At the word go, these troops crossed over into the enemy claimed territory with lightning speed. The mountain division of Tibetan troops of the Special Frontier Force occupied the hill features, beating their own planned timings well under 120 minutes.
Before the break of dawn, one complete infantry brigade with over 2,000 troops was holding the heights overlooking the Spangur Bowl. Armed with French Milan anti-tank missiles and Carl Gustav rocket launchers, the Indians had literally rendered the Chinese armoured tanks at Moldo redundant and outmanoeuvred. On 31 August, the garrison at Moldo was virtually under siege.

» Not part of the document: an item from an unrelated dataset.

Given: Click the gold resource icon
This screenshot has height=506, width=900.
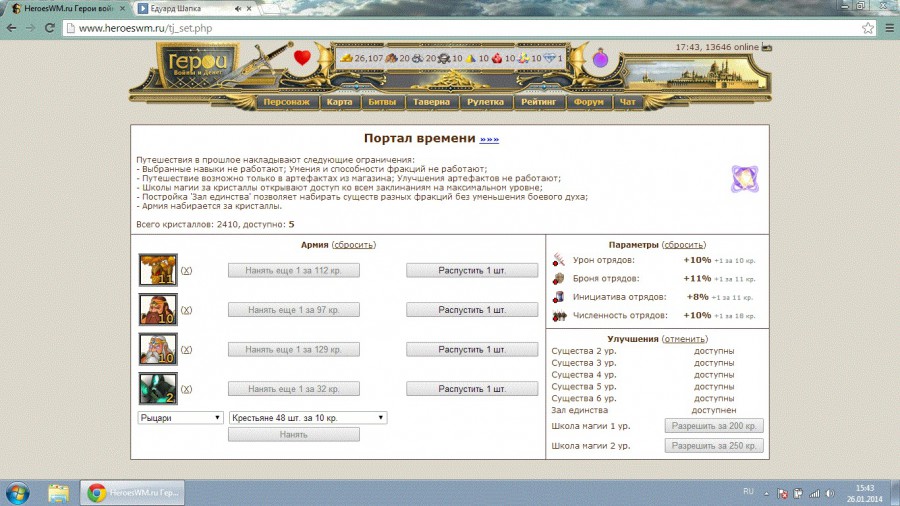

Surprised and shocked, the Chinese mustered their club-wielding troops and advanced towards the positions now held by the Indians. More shock was in wait. The Indians troops warned the advancing troops, but the PLA men continued with their advance. The Indians had to fire a few warning shots in the air, and this brought in new realities to the fore. The Chinese, on seeing the aggressive posture, fled, only to return a little later.
This time they came with their armoured personnel carriers, driving on their cemented road from Moldo to Rezang La. But this advance also came to a halt and was followed by a hasty retreat. The Indian troops were at a stone’s throw from the Moldo garrison, dominating each and every move of the PLA. The sight of anti-tank missiles and rocket launchers had deterred the move of the Chinese armoured personnel carrier and halted them in their tracks.
The Chinese had realised by now that they were not only outnumbered but totally out-flanked, making their position untenable. Any armed clash hereafter would prove suicidal. The annihilation of Moldo garrison was assured for the Chinese had clashes erupted. The Indians by now were firmly dug in.
The way of doing business on the borders with China has undergone a paradigm shift. In the past five decades, this was the first-ever offensive operation carried out against the Chinese. The initiative is now with India; the shoe is on the other foot. Having enhanced India’s negotiating power manifold, the unthinkable so far is now a new reality.